With the rise of text-based artificial intelligence technologies such as ChatGPT, the challenges of writing, reviewing and publishing scientific papers have also increased. At the IUPAC | CHAINS 2023 World Congress on Chemistry in The Hague, a number of experts in the field of publishing came together to provide insight into these issues.
What should artificial intelligence technologies bring to the (publishing) table? This question, posed by ChemistryWorld publisher and chairman Adam Brownsell, kicked off the panel discussion on the future of scientific publishing and AI. Joris van Rossum, publishing professional at STM, a global association of scientific, technical and medical publishers, says a major challenge is the misuse of AI. AI can be good, but the problem is that it can’t create text out of thin air. It relies on manipulating or copying existing text to create something ‘new’.
Arms race
Immediate Past President at ACS Angela Wilson, who has experience as both an author and editor for a number of journals, posed a question to the other panellists: ‘How do you know when someone is using an AI program like ChatGPT? How would you check that?’ One answer came from Steffen Pauly, editorial director at Springer Nature. He asserts that Springer Nature has a policy that doesn’t allow AI programs to be acknowledged as authors. The researchers themselves remain fully responsible for the results and should be transparent about the use of AI technology, as they should be about other technologies that are already integrated. Andrew Bissette, scientific editor of Cell Reports Physical Science and Chem, agrees with Pauly. ‘ChatGPT can’t be an author, but its use should definitely be disclosed.’

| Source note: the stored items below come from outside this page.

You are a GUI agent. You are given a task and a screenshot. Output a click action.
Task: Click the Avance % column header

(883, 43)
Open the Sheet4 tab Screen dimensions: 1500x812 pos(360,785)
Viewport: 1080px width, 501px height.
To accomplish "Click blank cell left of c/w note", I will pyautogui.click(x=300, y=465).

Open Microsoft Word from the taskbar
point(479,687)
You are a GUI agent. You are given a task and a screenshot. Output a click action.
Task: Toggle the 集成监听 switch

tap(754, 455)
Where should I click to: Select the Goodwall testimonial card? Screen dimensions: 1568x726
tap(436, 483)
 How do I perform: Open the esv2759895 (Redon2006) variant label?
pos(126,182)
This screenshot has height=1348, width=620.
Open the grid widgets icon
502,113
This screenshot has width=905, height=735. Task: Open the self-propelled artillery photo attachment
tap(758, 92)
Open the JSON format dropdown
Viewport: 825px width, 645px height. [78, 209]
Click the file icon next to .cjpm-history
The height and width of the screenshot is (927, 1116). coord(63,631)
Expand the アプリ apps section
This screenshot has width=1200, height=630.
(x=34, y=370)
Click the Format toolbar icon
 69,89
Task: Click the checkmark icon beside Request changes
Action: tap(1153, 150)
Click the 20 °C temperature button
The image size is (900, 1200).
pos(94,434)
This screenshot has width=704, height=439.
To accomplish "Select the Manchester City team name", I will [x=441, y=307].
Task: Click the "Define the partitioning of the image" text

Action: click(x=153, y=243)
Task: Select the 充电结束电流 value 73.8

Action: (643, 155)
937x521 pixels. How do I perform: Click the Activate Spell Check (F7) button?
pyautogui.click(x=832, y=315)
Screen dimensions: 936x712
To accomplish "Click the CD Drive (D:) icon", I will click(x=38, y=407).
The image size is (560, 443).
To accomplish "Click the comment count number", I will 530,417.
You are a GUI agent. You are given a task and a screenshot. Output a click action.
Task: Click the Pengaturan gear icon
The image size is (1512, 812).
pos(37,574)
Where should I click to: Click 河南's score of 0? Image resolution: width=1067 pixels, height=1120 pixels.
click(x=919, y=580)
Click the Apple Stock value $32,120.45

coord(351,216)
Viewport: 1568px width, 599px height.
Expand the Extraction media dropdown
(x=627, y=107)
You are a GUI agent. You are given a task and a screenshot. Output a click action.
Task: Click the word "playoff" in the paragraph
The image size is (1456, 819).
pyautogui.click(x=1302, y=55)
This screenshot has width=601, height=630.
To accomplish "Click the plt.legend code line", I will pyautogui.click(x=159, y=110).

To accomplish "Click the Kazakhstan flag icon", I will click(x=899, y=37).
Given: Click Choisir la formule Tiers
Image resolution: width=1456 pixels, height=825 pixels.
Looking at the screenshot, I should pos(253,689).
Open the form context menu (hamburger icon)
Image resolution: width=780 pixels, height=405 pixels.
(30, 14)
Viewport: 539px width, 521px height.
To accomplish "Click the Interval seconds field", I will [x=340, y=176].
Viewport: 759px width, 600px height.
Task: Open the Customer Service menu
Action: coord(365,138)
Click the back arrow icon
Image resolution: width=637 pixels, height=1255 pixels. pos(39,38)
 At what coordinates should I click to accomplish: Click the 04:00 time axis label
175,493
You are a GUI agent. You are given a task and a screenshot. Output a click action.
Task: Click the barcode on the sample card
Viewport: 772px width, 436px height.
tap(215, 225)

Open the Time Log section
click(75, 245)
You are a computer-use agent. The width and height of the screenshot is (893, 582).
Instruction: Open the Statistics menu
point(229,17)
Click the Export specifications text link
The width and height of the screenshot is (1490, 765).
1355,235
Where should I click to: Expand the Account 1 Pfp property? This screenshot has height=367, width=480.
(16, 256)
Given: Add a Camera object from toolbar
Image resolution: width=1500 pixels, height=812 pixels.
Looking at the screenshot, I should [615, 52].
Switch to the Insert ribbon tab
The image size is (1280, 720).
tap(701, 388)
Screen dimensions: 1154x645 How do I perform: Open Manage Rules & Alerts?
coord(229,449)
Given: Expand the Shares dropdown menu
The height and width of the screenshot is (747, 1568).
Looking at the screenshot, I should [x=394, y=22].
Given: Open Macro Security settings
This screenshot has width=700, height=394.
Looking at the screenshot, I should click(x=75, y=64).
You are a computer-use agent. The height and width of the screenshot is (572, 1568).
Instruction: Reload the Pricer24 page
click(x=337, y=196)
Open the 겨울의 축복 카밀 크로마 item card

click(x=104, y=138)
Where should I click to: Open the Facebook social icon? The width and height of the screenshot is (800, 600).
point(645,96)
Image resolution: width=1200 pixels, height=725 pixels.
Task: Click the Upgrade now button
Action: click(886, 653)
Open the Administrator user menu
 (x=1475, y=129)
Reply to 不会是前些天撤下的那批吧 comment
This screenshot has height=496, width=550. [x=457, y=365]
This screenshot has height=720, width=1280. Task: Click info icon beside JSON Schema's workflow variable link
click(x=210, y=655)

Bissette is convinced that we need tools to detect the use of AI, but ‘it’s also an arms race’, he says. ‘The moment you release your detection tools, people will adapt their AI programs to get around them. It is an important issue, but we should also look at the ethical use of AI to create.’
Frightening
This raised a question from the audience: AI will probably be used to see if AI has been used for the document. How should editors safeguard this process? And who’s going to decide what kind of AI is acceptable or not?
Van Rossum: ‘As scientists, we should have anticipated these technologies. At STM, we’ve produced a best practice white paper on how and when to use AI in research papers. We allow it to be used to improve English, but there is a risk that people will “improve” other things as well. Checking is the hardest part.’ Wilson adds: ‘As soon as our publishers are able to detect the use of AI, we can take action. But the programmes are getting better and better, and in a way that’s frightening. As long as publishers have loose standards, there will be problems.’
AI and reviewing
But what is the risk of using AI to review papers? Bissette says that papers should always be kept confidential. ‘If OpenAI is used to review a paper, it is unclear what will be done with the data.’ ‘If you use AI to review papers, it should be kept in-house behind an impenetrable firewall’, says Peter Schreiner, an editor at Wiley for more than twenty years. ‘But at the end of the day, the human reviewers should have the final say, and I don’t think anyone would disagree with that.’ According to Bissette, it comes down to community ethics and enforcement. ‘We trust the reviewers not to abuse their position or post the papers on the Internet.’
The use of AI to write or ‘improve’ papers could also be a symptom of the ‘publish or perish’ culture that exists in the current research world, the panellists agreed. ‘Because science is largely funded by taxpayers’ money, there is a lot of pressure to publish’, says Wilson. Schreiner describes how Wiley has changed its funding policy to combat this culture. ‘When you ask for money, you can’t link to more than ten papers. I think this is happening in a lot of other places, moving away from impact factors and large numbers of published papers.’ Van Rossum agrees, because ‘this is something we can only achieve together’. ‘We should also be careful and conscious that the company behind ChatGPT or other AI companies does not become the sole owner of the data and walk away unchallenged,’ he adds.
Future prospects
‘What we do should be done in a critical way’, says Pauly. ‘We have always used technology to better serve our customers, and we see that using AI tools can help move the publishing community forward.’ Bissette: ‘The tools are here to stay. As long as we find an ethical way to use them, they can be a great help.’
‘Pandora’s box has been opened’, says Schreiner, ‘but I’m optimistic. There will be a lot more tools, and they will improve the ways of reviewing, etcetera, if we keep the decision making with humans.’ Wilson is excited about the future. ‘But we need to make sure the science is right. There should be checks and balances, and we should come up with some community standards of what is OK and what is not. There should be consistent guidelines across publishers and universities.’